Make a Plan To Say ‘No’:
Create a boundary, and stick to it. Bring a non-alcoholic beverage to sip on so others won’t offer you a drink. While some people choose to hide their reasons, it’s always better to maintain honesty.
A few ways to respond may be:
- “I don’t drink”.
- “I’m not drinking anymore”.
- “I’m in recovery”.
Remember, you don’t owe anyone an explanation if they attempt to push you further. Alcohol is often the only substance people feel so compelled to have to explain not using. Set your boundaries as you feel comfortable.
Starting New, Meaningful Holiday Traditions In Recovery:
Recovery can be a rocky road and the holiday seasons are sure to bring about old memories of substance use in the past. While you might not feel as cheery and bright as in previous years, your holidays are by no means doomed for gloom!
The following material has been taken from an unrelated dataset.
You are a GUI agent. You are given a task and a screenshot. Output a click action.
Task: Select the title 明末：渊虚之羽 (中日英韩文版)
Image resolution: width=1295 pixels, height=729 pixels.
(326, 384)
Making the choice to create fun, wholesome, new holiday traditions can help you cultivate the healthy life you are striving to build. Establishing traditions can not only give you something to look forward to, but it can also serve as a positive experience among feelings of stress and worry.
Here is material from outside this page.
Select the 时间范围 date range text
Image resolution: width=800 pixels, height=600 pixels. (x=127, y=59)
So, let’s go over a few sober holiday traditions to try this year:
- Host a Movie Marathon: When was the last time you let yourself enjoy movies you once loved as a kid? Host a Christmas movie marathon with your closest friends or family members. Have each person write down their favorite childhood movie and draw from a hat! You could even make this a weekly event leading up to the holidays.
- Schedule a Game Night: Board games are incredibly underrated. Who doesn’t love a good competitive game of Clue? Or get ruthless with UNO. You can invite family and friends, or make it a night specifically for companions in recovery. Each person can bring their own favorite game to share!
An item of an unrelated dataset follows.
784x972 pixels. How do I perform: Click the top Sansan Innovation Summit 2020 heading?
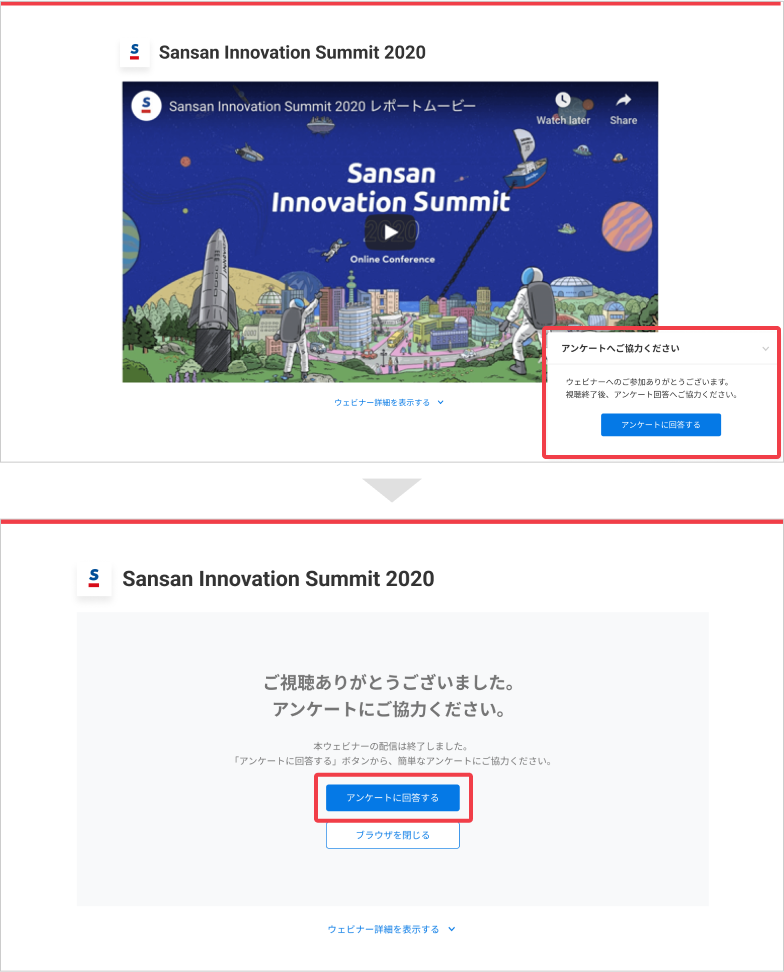click(x=293, y=53)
- Start Baking: Baking cookies, granola bars, pies, and other holiday treats have been around for ages. It’s a fun, holiday-centered tradition that doesn’t require any substances to enjoy. The plus side? Baking can be done as an individual activity for days you don’t feel like socializing, or as a group effort.
- Hit The Rink: When’s the last time you laced your skates up and took to the rink? Probably childhood. Whether it’s a community ice rink or wooden floored skate park, skating is a wonderful way to not only get your body moving but enjoy active time.
- Decorate Gingerbread Houses: Dedicate an afternoon (or evening) to icing those windows, and plopping gumdrops on your front lawn. Gingerbread house decorating is the equivalent of pumpkin carving during Halloween. You may just be surprised at what architectural skills you have! Entice some sober friends to decorate along with you with peppermint lattes or a new coffee
- Try something new. Ever made Turkish Coffee on the stove top? Ever made your own handmade pasta (its not hard) or peppermint bark? Or maybe learn to roll your own spring rolls?
- Not a foodie? No, problem – go different. The US Olympian, Tom Daley has a new book out on knitting – something he learned to do to handle boredom and it became a sort of meditation. Go to a pottery house and paint your own. Drop an language app onto your phone and spend 30 minutes a day on it or YouTube how to play the uke or guitar.
- Attend a Light Tour: Many cities around the country have Holiday walk-through light tours. If yours doesn’t, make it a tradition to walk or drive through the neighborhoods that go all out. From string lights to Santa Claus, to the Grinch, the decorations are endless! It’s a fun way to enjoy the spirit of Christmas.
- Caroling is a waning tradition but singing with friends is a great booster for mood and gets the mirth pumping. Print off some easy sing-along sheets from online, grab your coffee and a few of friends.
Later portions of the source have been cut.